**RECORD EXTRACTS:**
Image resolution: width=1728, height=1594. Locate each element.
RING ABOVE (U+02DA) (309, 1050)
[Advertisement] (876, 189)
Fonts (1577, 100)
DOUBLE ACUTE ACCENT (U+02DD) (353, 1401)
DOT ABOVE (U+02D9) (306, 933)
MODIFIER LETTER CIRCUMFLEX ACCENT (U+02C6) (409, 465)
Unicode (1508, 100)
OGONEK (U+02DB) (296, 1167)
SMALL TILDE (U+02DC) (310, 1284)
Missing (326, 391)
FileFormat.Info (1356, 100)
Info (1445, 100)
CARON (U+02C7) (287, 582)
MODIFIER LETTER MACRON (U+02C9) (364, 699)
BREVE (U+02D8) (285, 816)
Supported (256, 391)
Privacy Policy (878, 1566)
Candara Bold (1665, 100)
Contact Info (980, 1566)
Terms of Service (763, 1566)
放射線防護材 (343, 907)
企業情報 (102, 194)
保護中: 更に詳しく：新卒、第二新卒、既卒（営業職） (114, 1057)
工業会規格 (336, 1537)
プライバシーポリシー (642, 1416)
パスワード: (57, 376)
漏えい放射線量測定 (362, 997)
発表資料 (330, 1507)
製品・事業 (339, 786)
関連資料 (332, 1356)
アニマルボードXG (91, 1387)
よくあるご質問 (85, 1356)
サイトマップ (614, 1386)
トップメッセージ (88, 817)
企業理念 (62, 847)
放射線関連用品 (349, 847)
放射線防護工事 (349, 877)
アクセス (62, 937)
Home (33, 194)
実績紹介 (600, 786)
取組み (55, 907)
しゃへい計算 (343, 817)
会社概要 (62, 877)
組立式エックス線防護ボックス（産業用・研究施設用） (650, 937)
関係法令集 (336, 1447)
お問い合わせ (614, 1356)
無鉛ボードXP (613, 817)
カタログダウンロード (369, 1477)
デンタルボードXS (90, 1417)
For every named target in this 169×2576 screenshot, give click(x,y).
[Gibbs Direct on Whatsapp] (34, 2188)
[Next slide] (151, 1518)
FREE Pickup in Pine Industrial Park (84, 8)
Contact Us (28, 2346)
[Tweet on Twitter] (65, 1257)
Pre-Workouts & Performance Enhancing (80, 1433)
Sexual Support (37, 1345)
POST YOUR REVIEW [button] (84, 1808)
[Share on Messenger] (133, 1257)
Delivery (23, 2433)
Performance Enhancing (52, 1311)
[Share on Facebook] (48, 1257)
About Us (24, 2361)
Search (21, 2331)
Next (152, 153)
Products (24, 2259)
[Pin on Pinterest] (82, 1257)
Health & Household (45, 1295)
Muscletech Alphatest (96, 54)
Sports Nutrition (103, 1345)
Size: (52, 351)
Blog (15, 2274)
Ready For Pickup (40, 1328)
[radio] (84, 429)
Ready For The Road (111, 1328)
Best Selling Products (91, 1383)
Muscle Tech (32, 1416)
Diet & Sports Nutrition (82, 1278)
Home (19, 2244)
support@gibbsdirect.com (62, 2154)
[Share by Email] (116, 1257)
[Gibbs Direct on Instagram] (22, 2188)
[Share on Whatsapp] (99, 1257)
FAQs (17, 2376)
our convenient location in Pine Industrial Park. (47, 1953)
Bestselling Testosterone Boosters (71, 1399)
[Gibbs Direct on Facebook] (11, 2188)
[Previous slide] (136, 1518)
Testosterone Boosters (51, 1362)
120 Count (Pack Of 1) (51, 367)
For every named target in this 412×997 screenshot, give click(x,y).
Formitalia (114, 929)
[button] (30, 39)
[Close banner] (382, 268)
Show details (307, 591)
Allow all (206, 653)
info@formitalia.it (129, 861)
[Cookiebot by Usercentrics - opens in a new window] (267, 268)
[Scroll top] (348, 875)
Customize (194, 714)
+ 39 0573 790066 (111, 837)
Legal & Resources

**WHAT IS EXPECTED:**
Copy verbatim, from the listing above, each line from the one containing "放射線防護材 (343, 907)" down to the one containing "Home (33, 194)", inclusive.

**RESULT BELOW:**
放射線防護材 (343, 907)
企業情報 (102, 194)
保護中: 更に詳しく：新卒、第二新卒、既卒（営業職） (114, 1057)
工業会規格 (336, 1537)
プライバシーポリシー (642, 1416)
パスワード: (57, 376)
漏えい放射線量測定 (362, 997)
発表資料 (330, 1507)
製品・事業 (339, 786)
関連資料 (332, 1356)
アニマルボードXG (91, 1387)
よくあるご質問 (85, 1356)
サイトマップ (614, 1386)
トップメッセージ (88, 817)
企業理念 (62, 847)
放射線関連用品 (349, 847)
放射線防護工事 (349, 877)
アクセス (62, 937)
Home (33, 194)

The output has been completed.